Just explain your concern, maybe they would have the dog in another room as standard practice anyway. My dog is always in his bed in the kitchen when there are kids / visitors about, maybe they automatically do this too?

smartiejake · 03/03/2008 12:55

I think it's perfectly reasonable to explain to the parents that you and your dd are very nervous of dogs and could they keep it away from her. We have a lively sheltie who loves to chase children (as she sees them as another puppy to play with ) Some of dds friends love her playfulness but one or two are terrified of dogs and I wouldn't dream of leaving the dog out if they visited. I always shut her away in the kitchen under these circumstances and never leave her out unsupervised even with kids who like dogs.

Any resposible dog owner should do the same. I would not be in the slightest bit put out if a parent asked me to keep my dog away from their child.

Fimbo · 03/03/2008 13:00

For fear of continuing said debate over dogs - ANyone who had such a bad attitude towards dogs wouldn't be welcome in my house. I'd be too bloody scared the stupid human would provoke the dog - or worse still just make something up.........

Waves to all fellow stupid humans.

My fil was brought up on a farm with lots of dogs he always maintains that all dogs are trained hunters and you just never know when one will turn.

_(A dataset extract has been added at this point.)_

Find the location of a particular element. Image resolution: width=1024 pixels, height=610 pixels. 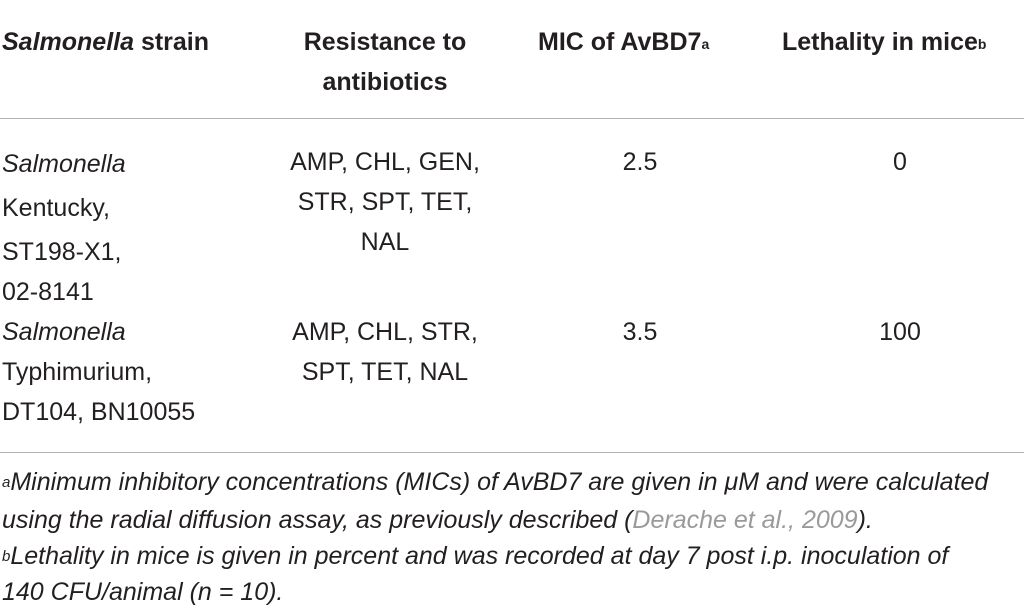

"it wont touch them/you" makes me want to scream.

lilacclaire · 03/03/2008 13:01

Definetly talk to the parents about keeping the dog in another room. TBH, I am worse than you and wouldn't let mine go!

FioFio · 03/03/2008 13:06

This reply has been deleted

Message withdrawn

Wisteria · 03/03/2008 13:08

Sorry but I'm with wannabe on this - you are being a little ott I think. Go and meet the family & meet the dog yourself before you make decisions. Staffies are usually great round children. It is obviously a family pet so used to children - there's nothing wrong with ensuring that the dog isn't left alone with the dcs though - I would be quite happy if a mum asked me to ensure I was supervising my dogs at all times.

For the record all these 'oh he's usually so good round children' quotes after dog attacks are quite possibly not true anyway. If your dog has been aggressive in the past and you then knowingly allow it to be alone around children etc then you can be prosecuted but if people say it was unexpected/ out of character etc then it is accepted as an 'accident'

gonaenodaethat · 03/03/2008 13:08

Would you just make up an excuse lilaclaire?

OP posts:
Youcannotbeserious · 03/03/2008 13:09

Fimbo... I NEVER said.

I wouldn't ever leave my dog unattended with kids........

My point is that you cannot assume that ALL dogs are aggressive (or even could be) OR that ALL owners will take risks.

I wouldn't EVER take a risk with my dog, EVER.

rookiemater · 03/03/2008 13:12

Do you know I find this thread somewhat amusing.

There was a thread a few days ago about using a baby monitor when abroad or away, and it finally got to the point where one mother said that she had to be on the same floor as her child otherwise she would worry and the general consensus seemed to be that even if you were in the same hotel/building with a perfectly functional monitor it was deemed to be an excessive risk.

And yet most people are now saying that its fine for your child to play in the same house as a dog without knowing at all if the dog is likely to harm or not.

I don't see what asking the owners is going to do quite frankly if it is the type of dog that is agressive, they are not going to say, well yes it is a vicious old soul but out love for it outweighs our concerns for someone elses child.